(SUPPLIED MATERIAL)

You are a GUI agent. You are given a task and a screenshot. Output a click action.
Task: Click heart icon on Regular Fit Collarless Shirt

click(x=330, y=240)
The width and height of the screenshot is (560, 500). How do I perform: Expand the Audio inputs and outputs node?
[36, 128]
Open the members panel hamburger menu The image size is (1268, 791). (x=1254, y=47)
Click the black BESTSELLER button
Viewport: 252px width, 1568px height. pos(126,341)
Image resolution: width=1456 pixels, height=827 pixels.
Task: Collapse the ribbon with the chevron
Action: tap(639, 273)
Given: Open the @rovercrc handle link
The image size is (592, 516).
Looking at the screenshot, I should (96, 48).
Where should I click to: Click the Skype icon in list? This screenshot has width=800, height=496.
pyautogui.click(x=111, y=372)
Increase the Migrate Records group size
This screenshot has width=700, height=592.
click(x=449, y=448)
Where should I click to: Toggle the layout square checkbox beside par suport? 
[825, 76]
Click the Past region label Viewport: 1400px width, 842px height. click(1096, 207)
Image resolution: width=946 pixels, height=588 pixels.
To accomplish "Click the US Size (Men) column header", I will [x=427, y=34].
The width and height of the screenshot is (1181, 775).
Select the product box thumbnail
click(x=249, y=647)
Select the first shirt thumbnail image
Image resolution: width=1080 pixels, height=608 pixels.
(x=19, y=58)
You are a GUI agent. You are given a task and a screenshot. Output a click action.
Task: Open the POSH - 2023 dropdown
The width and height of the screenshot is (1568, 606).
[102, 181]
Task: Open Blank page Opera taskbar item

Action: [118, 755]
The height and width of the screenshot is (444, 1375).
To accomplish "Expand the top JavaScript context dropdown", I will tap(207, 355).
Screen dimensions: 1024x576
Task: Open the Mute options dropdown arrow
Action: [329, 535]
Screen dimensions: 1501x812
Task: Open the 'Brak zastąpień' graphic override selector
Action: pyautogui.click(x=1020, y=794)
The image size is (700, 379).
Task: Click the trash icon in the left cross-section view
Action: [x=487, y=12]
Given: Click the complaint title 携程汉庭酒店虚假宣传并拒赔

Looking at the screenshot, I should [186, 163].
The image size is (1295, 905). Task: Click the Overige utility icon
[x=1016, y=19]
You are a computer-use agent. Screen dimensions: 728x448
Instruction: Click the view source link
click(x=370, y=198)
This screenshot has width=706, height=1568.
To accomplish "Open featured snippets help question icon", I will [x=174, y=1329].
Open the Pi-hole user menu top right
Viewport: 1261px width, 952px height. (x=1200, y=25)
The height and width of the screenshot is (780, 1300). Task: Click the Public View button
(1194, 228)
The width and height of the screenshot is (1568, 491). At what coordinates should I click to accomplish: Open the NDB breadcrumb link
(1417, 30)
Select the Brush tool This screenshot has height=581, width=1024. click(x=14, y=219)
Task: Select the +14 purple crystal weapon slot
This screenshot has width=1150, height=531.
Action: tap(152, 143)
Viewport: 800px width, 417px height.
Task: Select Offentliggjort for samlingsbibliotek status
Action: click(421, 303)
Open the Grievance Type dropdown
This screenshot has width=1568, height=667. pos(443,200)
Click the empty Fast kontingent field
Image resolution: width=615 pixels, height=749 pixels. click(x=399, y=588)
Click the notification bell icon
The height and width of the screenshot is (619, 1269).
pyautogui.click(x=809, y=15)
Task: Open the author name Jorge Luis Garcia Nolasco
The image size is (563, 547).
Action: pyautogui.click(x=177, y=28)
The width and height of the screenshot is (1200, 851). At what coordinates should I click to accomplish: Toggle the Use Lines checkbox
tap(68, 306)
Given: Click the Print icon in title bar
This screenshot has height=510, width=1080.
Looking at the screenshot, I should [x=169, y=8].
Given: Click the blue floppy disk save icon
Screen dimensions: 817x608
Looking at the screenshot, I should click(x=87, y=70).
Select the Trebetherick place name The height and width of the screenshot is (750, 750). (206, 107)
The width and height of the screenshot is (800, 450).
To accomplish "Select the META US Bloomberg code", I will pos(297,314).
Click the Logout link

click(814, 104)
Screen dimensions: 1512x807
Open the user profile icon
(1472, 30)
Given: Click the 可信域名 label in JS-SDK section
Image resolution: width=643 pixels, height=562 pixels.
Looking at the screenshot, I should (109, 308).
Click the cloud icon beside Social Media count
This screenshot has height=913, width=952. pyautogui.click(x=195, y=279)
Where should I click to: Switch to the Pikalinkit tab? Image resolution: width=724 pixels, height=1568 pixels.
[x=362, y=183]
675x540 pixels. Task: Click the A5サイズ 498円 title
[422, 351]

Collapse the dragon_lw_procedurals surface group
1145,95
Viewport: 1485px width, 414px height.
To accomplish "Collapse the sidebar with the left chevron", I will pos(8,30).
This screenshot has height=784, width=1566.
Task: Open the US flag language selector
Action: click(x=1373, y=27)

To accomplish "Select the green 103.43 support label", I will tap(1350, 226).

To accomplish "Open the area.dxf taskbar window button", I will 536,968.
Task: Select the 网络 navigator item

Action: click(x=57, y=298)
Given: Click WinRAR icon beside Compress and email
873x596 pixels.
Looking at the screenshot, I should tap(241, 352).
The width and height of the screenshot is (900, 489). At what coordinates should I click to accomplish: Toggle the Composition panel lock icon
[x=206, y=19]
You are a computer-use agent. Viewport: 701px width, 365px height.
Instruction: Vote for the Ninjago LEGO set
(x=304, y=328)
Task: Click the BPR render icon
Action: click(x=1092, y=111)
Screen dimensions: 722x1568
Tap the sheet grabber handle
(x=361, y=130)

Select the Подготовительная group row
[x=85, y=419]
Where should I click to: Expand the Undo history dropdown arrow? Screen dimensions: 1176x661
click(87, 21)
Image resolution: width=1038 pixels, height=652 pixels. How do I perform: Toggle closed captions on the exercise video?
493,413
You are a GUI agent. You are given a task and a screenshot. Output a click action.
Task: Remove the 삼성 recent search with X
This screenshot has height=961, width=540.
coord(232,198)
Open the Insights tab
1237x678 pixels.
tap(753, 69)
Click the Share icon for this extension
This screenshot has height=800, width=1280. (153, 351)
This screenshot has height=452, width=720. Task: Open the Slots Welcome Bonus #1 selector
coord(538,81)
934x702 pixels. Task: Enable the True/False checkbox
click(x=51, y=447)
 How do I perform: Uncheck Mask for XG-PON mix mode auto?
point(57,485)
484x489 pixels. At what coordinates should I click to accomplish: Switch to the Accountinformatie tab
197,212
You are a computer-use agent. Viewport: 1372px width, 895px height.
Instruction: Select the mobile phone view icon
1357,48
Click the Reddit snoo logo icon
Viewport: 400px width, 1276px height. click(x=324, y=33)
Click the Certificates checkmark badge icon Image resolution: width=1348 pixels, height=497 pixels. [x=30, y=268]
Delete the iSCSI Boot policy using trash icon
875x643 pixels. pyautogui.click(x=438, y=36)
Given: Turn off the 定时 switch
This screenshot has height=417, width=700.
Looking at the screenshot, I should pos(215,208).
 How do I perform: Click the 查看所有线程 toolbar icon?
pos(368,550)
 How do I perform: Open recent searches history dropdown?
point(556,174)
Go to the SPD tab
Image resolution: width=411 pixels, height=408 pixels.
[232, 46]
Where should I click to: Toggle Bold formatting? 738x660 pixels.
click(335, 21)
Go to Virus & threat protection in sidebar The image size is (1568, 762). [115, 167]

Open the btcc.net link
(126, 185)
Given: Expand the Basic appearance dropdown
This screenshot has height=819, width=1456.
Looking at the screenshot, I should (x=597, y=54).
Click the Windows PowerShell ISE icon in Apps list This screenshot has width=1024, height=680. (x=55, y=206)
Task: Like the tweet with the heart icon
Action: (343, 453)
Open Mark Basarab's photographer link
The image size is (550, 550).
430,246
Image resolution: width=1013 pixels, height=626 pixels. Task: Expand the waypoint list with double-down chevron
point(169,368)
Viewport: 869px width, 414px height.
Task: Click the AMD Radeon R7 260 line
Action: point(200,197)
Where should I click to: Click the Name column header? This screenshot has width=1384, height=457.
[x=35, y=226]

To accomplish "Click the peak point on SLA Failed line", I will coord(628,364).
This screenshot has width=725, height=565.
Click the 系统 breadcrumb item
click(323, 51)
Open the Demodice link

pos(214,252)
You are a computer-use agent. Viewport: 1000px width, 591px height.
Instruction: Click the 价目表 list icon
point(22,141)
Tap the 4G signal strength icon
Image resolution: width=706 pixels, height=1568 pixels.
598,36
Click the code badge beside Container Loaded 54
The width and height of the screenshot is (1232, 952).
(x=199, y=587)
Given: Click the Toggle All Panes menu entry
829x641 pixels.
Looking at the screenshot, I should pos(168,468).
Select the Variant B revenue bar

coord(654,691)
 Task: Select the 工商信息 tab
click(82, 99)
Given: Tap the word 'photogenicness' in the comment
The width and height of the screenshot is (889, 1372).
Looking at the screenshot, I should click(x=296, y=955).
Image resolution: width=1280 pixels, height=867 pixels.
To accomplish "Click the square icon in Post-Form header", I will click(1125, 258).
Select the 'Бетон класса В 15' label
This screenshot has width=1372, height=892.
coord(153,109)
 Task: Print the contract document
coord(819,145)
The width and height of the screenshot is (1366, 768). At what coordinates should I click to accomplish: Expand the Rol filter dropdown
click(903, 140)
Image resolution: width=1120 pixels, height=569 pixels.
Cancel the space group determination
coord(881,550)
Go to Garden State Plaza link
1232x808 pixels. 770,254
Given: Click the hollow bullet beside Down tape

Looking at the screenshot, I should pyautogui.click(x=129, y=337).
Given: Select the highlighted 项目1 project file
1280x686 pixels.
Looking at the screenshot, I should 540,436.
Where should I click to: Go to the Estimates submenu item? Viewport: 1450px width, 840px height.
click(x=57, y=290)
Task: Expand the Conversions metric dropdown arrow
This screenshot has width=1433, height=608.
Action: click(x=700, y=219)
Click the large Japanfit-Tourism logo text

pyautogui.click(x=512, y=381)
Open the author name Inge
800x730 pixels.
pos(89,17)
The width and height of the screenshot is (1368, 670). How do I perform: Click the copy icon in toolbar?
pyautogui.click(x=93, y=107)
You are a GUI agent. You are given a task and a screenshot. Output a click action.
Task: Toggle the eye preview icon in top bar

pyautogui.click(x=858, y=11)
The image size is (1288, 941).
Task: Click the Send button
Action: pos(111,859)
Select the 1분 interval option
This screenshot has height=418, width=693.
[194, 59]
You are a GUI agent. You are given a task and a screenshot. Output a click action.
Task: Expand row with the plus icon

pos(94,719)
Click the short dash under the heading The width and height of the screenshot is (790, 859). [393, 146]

(End SUPPLIED MATERIAL)

HOW TO COMPLETE THIS TASK: Report the number of lines, in the entries above, that contain the word "computer", without any other text.

WRITTEN RESPONSE: 4